• [PROMPT] When transcribing the entries, keep each one exactly as it is.

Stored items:

>>>>>

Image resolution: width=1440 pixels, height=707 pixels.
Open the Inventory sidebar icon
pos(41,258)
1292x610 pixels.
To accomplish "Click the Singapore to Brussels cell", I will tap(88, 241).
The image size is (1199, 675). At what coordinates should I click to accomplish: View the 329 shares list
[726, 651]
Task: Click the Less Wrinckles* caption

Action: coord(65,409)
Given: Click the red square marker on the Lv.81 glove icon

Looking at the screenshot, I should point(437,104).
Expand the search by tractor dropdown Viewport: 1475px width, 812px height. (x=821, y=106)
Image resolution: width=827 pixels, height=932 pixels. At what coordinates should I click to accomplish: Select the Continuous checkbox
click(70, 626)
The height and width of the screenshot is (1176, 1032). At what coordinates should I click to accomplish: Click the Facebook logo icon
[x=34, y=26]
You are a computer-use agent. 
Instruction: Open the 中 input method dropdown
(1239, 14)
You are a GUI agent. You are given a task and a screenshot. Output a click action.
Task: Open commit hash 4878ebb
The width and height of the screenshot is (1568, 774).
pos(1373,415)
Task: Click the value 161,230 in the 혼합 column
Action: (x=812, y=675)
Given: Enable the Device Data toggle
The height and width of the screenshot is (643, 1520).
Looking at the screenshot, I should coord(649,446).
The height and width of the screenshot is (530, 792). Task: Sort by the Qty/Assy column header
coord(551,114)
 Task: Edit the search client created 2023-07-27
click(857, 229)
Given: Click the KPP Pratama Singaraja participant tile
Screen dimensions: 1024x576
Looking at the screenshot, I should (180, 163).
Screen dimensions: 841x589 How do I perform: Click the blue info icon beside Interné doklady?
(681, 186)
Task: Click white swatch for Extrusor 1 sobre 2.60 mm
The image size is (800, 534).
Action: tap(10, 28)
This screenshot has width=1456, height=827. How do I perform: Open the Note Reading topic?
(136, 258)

<<<<<

• [EXERCISE OUTPUT]
Image resolution: width=1440 pixels, height=707 pixels.
Open the Inventory sidebar icon
pos(41,258)
1292x610 pixels.
To accomplish "Click the Singapore to Brussels cell", I will tap(88, 241).
The image size is (1199, 675). At what coordinates should I click to accomplish: View the 329 shares list
[726, 651]
Task: Click the Less Wrinckles* caption

Action: coord(65,409)
Given: Click the red square marker on the Lv.81 glove icon

Looking at the screenshot, I should point(437,104).
Expand the search by tractor dropdown Viewport: 1475px width, 812px height. (x=821, y=106)
Image resolution: width=827 pixels, height=932 pixels. At what coordinates should I click to accomplish: Select the Continuous checkbox
click(70, 626)
The height and width of the screenshot is (1176, 1032). At what coordinates should I click to accomplish: Click the Facebook logo icon
[x=34, y=26]
You are a computer-use agent. 
Instruction: Open the 中 input method dropdown
(1239, 14)
You are a GUI agent. You are given a task and a screenshot. Output a click action.
Task: Open commit hash 4878ebb
The width and height of the screenshot is (1568, 774).
pos(1373,415)
Task: Click the value 161,230 in the 혼합 column
Action: (x=812, y=675)
Given: Enable the Device Data toggle
The height and width of the screenshot is (643, 1520).
Looking at the screenshot, I should coord(649,446).
The height and width of the screenshot is (530, 792). Task: Sort by the Qty/Assy column header
coord(551,114)
 Task: Edit the search client created 2023-07-27
click(857, 229)
Given: Click the KPP Pratama Singaraja participant tile
Screen dimensions: 1024x576
Looking at the screenshot, I should (180, 163).
Screen dimensions: 841x589 How do I perform: Click the blue info icon beside Interné doklady?
(681, 186)
Task: Click white swatch for Extrusor 1 sobre 2.60 mm
The image size is (800, 534).
Action: tap(10, 28)
This screenshot has width=1456, height=827. How do I perform: Open the Note Reading topic?
(136, 258)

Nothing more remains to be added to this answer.